My 11 year old son made great progress in Yeshiva this year so we decided that he was going to have a good time and get some extra privileges during our summer vacation.  I was glowing with nachas.  I have no idea how this happened, but the next thing I knew, I was standing with a hundred screaming kids waiting on line in front of this very long and high black tube in a water park (taken over for boy's night out by Chareidim).  Real mesiras nefesh for the kinder!  

When I was a kid, I was always scared of these kinds of rides.  While I knew that everyone survived and nobody got hurt, nevertheless the "what if"  and fear factor didn't go away.  So now fast forward 30 years and I am watching this big black tube spit out kids every couple of seconds.  For some reason I was calm and relaxed, not worrying about the twisting and turning journey in the pitch black.  Not worrying about landing in a pool at a fast speed when I don't even swim so well. I not only understood mentally that there is no danger, I really felt with all my conviction that I was in safe hands and nothing would happen.  

When I got home later that night after our outing, I got an email from my boss that made me nervous.  As I was trying to fall asleep it dawned on me, the big dark ride!  Just hours before I was flying through the pitch black tunnel being thrown in all different directions with no idea what was coming next.  Yet the whole time I sat there relaxed and thoroughly enjoying the ride and it unexpected turns because I knew, that like thousands of kids before me, I would very soon come to the end and plop into a pool with a splash and no harm done.  This made me realize that I have been through enough rides in life to know that when you are flying through the dark tunnel you can relax.  Hashem has created a ride where you need to trust him that at the end all will be good.  No one ever left the ride called "life", shortchanged.  
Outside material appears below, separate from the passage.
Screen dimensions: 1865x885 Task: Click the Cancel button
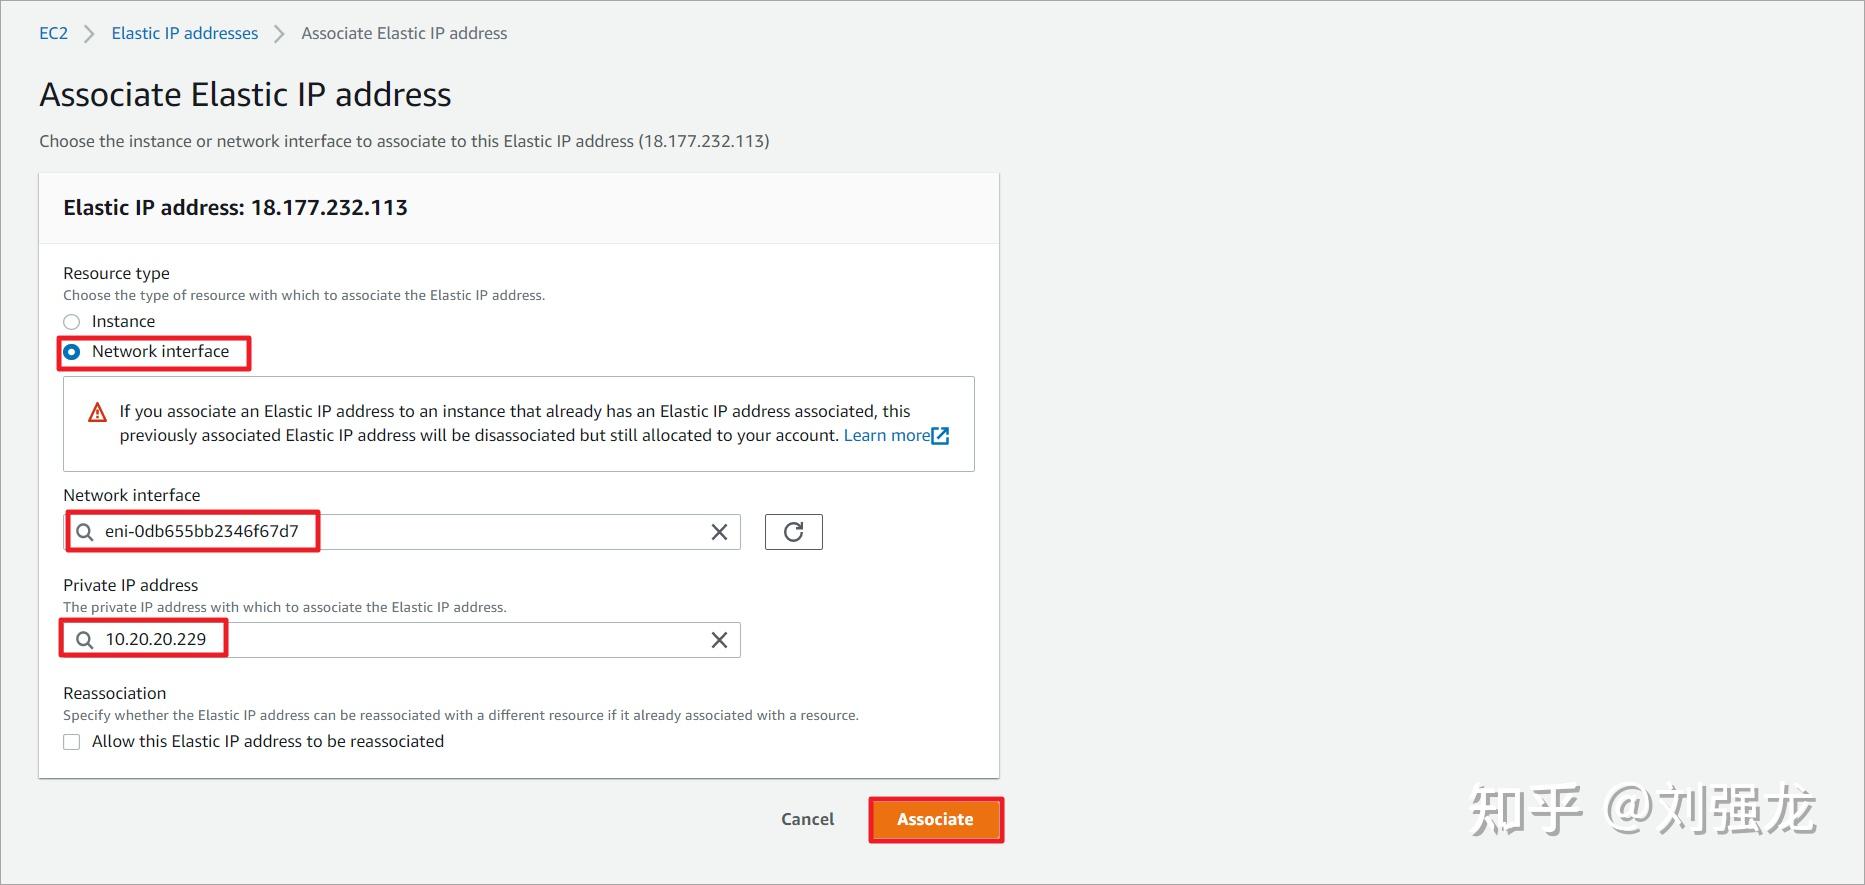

I learned two valuable lessons that night.  First and most comforting I realized that just because a person is worried about his parnassa or anything else, it doesn't make him a Kofer or an Apikores.  When standing in the shadow of a big roller coaster, you know and believe with all sincerity that nothing bad will happen, yet you are still afraid.  Fear is normal and is not always alleviated by your mental assessment of the situation.  The second thing I learned is that it is possible to climb even higher and rid oneself of the fear altogether.  There is nothing as Geshmack as flying through life's roller coaster ride relaxed and confident that at the end it will be good.  Know that Daddy is so proud of you that not only does he take you to the park, he also comes on the ride with you, even if you can't see him.